Dataset entries:
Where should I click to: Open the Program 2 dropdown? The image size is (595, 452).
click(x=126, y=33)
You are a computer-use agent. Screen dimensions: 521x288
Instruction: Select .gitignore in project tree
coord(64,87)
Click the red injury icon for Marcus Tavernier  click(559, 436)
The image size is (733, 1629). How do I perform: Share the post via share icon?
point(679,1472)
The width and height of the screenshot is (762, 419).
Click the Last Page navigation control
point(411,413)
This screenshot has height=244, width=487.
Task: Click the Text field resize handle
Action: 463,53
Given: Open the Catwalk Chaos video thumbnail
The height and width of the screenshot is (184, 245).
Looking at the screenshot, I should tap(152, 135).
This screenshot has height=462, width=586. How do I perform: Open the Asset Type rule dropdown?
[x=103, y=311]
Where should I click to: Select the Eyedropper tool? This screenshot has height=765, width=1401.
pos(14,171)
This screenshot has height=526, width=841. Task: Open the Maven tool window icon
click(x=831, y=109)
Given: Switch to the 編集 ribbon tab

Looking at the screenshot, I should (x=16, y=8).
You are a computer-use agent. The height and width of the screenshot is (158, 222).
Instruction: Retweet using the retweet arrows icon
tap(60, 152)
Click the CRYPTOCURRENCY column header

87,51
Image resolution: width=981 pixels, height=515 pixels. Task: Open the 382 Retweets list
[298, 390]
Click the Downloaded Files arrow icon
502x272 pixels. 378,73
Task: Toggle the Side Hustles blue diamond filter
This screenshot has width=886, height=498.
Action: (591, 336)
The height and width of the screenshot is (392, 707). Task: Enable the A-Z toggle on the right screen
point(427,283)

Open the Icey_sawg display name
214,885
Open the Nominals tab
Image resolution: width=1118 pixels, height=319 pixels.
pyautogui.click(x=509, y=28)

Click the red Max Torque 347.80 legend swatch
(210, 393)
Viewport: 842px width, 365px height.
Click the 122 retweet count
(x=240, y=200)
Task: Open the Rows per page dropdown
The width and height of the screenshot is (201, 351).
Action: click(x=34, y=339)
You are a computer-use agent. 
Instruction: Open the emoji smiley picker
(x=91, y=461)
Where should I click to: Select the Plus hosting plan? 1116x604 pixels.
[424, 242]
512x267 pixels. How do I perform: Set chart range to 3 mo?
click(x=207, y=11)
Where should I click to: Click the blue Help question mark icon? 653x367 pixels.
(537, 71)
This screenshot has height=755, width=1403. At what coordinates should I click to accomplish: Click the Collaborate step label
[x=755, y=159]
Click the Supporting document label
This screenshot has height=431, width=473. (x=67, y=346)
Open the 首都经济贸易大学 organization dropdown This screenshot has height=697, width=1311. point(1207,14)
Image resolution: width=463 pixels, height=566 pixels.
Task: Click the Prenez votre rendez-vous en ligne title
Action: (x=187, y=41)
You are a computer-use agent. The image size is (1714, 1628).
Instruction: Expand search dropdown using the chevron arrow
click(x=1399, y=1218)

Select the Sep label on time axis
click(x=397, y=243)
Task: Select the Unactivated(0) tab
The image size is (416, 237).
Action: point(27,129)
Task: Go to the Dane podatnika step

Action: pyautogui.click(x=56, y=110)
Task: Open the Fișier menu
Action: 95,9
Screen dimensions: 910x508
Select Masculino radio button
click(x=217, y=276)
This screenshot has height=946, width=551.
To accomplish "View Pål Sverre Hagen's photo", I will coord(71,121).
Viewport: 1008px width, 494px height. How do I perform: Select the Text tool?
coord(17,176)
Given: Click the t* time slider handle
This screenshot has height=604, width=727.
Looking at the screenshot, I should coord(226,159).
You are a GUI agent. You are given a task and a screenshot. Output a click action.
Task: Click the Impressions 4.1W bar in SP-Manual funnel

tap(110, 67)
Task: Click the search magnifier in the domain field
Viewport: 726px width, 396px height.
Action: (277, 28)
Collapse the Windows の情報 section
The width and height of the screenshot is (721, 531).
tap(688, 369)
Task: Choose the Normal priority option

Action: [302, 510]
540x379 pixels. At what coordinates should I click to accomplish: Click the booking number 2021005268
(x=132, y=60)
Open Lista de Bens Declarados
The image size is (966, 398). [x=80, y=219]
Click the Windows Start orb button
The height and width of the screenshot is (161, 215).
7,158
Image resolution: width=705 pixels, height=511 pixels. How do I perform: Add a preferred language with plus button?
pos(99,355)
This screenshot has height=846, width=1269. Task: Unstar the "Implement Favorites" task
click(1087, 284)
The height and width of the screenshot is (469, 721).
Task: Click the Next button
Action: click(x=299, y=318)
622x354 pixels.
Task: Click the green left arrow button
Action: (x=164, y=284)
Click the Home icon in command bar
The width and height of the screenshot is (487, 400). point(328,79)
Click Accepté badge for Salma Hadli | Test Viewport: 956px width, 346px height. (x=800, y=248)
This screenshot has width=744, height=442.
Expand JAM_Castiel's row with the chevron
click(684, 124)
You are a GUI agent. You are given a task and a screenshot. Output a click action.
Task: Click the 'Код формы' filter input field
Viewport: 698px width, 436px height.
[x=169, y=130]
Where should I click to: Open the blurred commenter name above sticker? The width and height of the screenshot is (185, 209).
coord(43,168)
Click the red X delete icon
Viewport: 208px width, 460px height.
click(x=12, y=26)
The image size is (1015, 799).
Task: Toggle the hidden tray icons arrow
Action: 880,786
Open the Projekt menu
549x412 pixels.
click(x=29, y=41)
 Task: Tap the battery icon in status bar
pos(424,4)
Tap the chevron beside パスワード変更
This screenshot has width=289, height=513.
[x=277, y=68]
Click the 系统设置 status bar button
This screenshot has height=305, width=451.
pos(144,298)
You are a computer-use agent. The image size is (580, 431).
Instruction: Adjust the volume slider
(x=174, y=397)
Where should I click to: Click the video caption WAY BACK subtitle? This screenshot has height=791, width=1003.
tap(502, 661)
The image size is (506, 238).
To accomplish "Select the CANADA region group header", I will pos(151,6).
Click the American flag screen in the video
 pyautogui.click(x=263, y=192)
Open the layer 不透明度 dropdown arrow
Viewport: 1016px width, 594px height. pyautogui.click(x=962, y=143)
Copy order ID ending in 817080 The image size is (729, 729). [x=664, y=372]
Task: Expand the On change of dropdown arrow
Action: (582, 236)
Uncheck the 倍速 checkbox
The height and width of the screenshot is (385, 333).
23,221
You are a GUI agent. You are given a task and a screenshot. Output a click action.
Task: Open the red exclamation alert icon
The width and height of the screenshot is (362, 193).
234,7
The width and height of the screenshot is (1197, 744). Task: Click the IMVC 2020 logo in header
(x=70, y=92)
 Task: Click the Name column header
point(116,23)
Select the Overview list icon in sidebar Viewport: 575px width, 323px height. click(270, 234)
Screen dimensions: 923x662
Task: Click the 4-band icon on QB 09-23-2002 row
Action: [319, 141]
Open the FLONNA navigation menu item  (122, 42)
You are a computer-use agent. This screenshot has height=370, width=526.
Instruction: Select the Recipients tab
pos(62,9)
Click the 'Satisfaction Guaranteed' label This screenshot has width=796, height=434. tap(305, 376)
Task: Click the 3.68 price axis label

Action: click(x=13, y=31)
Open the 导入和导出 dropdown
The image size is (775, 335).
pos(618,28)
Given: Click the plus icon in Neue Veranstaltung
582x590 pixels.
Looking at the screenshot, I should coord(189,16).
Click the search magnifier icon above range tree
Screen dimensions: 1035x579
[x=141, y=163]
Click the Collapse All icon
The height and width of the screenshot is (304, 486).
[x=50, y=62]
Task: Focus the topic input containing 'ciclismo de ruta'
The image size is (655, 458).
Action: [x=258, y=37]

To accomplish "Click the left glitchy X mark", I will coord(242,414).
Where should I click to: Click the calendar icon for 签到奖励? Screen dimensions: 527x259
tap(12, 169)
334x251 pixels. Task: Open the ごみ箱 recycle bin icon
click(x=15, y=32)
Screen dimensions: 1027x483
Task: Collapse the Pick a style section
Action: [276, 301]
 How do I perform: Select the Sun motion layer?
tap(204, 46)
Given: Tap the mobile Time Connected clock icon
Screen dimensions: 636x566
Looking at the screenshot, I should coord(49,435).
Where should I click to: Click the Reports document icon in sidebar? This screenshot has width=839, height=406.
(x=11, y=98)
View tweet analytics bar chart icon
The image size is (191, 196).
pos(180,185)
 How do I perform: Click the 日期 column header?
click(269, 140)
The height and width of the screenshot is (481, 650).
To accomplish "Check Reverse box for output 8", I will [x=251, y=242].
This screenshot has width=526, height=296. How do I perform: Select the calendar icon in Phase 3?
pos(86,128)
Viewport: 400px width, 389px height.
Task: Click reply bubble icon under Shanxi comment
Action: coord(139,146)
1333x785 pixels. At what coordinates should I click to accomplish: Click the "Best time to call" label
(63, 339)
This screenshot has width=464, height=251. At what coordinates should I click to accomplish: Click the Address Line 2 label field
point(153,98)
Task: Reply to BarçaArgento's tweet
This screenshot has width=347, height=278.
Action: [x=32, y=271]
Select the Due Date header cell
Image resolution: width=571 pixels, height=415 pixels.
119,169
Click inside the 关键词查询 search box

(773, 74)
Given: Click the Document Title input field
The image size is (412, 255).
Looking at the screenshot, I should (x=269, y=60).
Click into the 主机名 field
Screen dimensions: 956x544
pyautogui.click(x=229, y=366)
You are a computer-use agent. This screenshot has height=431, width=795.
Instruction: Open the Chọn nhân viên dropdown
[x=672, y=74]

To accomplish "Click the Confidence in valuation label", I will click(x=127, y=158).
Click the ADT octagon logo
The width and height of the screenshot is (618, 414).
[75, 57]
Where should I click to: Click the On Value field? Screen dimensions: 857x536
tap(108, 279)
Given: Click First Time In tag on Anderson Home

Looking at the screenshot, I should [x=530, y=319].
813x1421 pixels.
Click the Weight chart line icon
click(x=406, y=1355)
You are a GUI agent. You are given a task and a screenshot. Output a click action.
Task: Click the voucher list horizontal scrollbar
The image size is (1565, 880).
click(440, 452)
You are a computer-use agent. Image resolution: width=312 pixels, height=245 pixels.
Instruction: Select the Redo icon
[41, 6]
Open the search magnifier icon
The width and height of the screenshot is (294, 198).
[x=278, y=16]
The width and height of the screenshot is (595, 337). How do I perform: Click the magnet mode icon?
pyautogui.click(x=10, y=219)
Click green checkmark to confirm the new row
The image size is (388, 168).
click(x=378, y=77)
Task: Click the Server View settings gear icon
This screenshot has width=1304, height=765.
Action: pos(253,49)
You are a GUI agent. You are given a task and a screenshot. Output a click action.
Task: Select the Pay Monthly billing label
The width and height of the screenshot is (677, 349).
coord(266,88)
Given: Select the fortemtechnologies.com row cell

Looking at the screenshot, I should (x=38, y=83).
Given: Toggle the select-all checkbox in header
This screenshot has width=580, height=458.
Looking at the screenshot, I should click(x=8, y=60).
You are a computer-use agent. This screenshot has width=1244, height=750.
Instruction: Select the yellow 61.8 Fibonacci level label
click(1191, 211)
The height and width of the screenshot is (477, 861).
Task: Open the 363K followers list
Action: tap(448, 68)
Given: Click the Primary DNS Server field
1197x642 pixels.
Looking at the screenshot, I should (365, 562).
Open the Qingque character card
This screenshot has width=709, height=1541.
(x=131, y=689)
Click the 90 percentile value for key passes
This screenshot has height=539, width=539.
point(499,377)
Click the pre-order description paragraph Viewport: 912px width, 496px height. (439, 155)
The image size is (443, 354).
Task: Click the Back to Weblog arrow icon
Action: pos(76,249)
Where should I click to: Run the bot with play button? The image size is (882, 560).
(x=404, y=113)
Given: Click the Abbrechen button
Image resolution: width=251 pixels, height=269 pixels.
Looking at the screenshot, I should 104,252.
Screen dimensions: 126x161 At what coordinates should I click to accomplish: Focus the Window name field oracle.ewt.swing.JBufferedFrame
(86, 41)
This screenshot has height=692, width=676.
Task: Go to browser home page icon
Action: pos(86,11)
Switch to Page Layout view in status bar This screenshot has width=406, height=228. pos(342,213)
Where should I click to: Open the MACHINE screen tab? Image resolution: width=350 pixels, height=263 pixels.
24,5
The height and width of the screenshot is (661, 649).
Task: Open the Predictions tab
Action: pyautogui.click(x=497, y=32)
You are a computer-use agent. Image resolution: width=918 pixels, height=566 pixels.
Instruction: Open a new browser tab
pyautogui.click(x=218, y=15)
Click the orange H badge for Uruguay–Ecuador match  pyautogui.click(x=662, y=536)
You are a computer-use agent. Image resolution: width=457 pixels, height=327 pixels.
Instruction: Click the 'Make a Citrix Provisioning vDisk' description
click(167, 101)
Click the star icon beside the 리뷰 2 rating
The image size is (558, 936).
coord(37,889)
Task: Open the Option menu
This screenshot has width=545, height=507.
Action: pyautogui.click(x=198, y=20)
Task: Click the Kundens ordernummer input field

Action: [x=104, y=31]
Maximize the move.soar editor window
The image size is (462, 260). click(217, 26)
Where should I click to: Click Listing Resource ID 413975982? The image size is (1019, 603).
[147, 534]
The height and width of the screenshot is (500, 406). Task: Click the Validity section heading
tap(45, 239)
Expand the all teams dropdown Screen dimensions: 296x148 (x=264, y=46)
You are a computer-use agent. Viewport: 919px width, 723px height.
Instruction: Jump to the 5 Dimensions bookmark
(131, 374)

[TASK DIRECTIONS] Your answer should be each line of the data that contains the word "Server", copied as it stands.

[ANSWER SPACE]
Task: Click the Server View settings gear icon
Given: Click the Primary DNS Server field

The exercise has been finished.